Aquamarine, Airtricity plan 1,000 MW of ocean energy
Aquamarine, an affiliate of Scottish and Southern Energy (SSE), and renewable energy developer Airtricity, a division of SSE, are working to develop 1,000 MW of wave energy sites in the British Isles by 2020.
Aquamarine and Airtricity agreed in February 2009 to form a 50-50 joint venture to develop sites off the United Kingdom and Ireland. They said work on the first two sites has begun, with plans to advance additional sites over three years.
Wheeler said the agreement gives Airtricity, a wind and hydro developer, a first option on sites developed with Aquamarine expertise, said Airtricity Director Stephen Wheeler.
Study finds extensive ocean power potential in Chile
A study by the Inter-American Development Bank (IADB) finds Chile has a high potential for wave and tidal energy development.
Energy Minister Marcelo Tokman said the report confirms that Chile has great potential for ocean energy and details steps to follow in developing the new energy source.
The report identifies attributes and criteria for project selection and identifies priority areas to establish projects. It also indicated a need to implement specific measurements of ocean generating potential in certain areas of the country. In addition, the report said it is necessary to review site plans and existing infrastructure to take advantage of generation opportunities.
IADB is to promote research of the new technologies to support creation of a new market in Chile that can export knowledge to the world.

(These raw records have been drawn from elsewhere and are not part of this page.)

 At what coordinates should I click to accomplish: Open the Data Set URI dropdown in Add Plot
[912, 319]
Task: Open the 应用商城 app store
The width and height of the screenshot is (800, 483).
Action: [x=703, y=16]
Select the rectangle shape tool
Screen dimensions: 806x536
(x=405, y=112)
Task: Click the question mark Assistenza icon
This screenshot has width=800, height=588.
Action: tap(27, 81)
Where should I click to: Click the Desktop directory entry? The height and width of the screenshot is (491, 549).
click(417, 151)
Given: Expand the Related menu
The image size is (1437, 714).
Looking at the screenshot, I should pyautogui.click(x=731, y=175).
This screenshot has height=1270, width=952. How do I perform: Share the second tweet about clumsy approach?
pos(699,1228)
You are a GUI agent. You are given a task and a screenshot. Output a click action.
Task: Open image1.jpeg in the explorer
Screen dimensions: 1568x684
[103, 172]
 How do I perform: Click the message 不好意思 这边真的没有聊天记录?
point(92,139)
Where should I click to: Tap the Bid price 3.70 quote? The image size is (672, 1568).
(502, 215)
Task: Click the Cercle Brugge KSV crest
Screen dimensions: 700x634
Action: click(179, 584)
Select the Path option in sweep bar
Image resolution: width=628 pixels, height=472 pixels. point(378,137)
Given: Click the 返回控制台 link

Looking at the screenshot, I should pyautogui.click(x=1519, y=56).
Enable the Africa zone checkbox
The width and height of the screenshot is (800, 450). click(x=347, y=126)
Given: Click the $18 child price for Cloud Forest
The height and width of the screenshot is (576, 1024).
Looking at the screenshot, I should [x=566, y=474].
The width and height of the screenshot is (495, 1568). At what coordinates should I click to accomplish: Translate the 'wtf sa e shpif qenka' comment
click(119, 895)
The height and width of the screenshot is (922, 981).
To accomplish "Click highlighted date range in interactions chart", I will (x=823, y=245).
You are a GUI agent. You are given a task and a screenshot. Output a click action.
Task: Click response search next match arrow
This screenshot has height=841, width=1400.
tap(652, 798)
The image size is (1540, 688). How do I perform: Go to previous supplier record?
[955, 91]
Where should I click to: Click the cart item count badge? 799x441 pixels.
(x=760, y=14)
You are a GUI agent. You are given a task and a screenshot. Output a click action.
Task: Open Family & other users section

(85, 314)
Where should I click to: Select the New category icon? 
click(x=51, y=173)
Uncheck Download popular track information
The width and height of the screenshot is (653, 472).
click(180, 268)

The government of Chile previously announced plans to create a renewable energy center to serve as a clearinghouse and sponsor of non-conventional renewable energy sources for Chile and for South America.
The study was conducted by IADB in coordination with Chile’s economic development agency, Corporacion de Fomento de la Produccion (Corfo), and Comision Nacional de Energia.
Israel wave energy developer to supply units to China
Israel wave energy developer SDE Energy Ltd. will supply wave plants to China, with the first installation planned off Guangdong Province in southern China.
SDE Managing Director Shmuel Ovadia said two joint venture companies formed to implement the agreement plan to build an initial model in Guangzhou. It is to be deployed by the end of 2009. Once the model has been proven, Ovadia said the companies will begin installing the plants in China.
The Chinese government must approve the installations and is to purchase electricity generated by the plants, Ovadia said. Construction of the wave power plants is to be financed by investors from Hong Kong and China.
SDE’s technology converts the vertical motion of waves into hydraulic pressure, which is then used to generate electricity. The units, which are installed on breakwaters, rest on the surface of the ocean and are connected to the breakwater by a hydraulic arm. The units can produce energy from both the rising and falling of waves.
Ovadia said, to date, SDE has built eight model wave power plants, with financial assistance from the chief scientist of Israel’s Ministry of Industry and Trade.
Oceanlinx receives Australian development grant
Oceanlinx Ltd. of Australia is using a A$2.95 million (US$1.93 million) grant from the Australian government to design and test the next generation of Oceanlinx technology. The grant, awarded under the AusIndustry Climate Ready program, is to be matched by Oceanlinx.
The technology Oceanlinx is developing consists of wave generators tethered to the sea bottom that use oscillating water column technology. Wave action compresses air inside the unit, and that compressed air turns turbine-generators to produce electricity.
Oceanlinx said it successfully re-deployed its full-scale wave energy conversion unit at Port Kembla, Australia, in early February for continued testing. First deployed in 2005, the unit has been undergoing planned refurbishment and modifications for several months.
Voith Hydro and RWE Innogy formed Voith Hydro Ocean Current Technologies to develop ocean current power technologies and projects. The German companies said investment would total 30 million euros (US$37.8 million) over the next few years. … Finland-based utility Fortum and Swedish wave generator developer Seabased Industries are seeking government support to develop a 10-MW wave energy project off the west coast of Sweden.The firms submitted an application of interest to the Swedish Energy Agency for investment support of a full-scale wave power site to utilize 500 generating units. … Swedish utility Vattenfall has acquired a 51 percent stake in Pandion Ltd., an Irish ocean energy site development company, for 500,000 euros (US$648,225). Vattenfall said ocean energy developer Wavebob Ltd. will hold the remaining 49 percent of Pandion, which has applied for ocean energy sites on the west coast of Ireland. … British engine and power systems maker Rolls-Royce plans to embark on sea trials of a 500-kW tidal power turbine-generator in the United Kingdom in the summer of 2009, said Ric Parker, director of research and technology. The unit was developed with Tidal Generation Limited. Rolls-Royce says it plans to test a 1-MW version about 18 months later. … Npower renewables and wave energy developer Wavegen are moving forward with development of the 4-MW Siadar Wave Energy Project on the Isle of Lewis in the Hebrides Islands of Scotland. The companies received consent from the Scottish government for the project.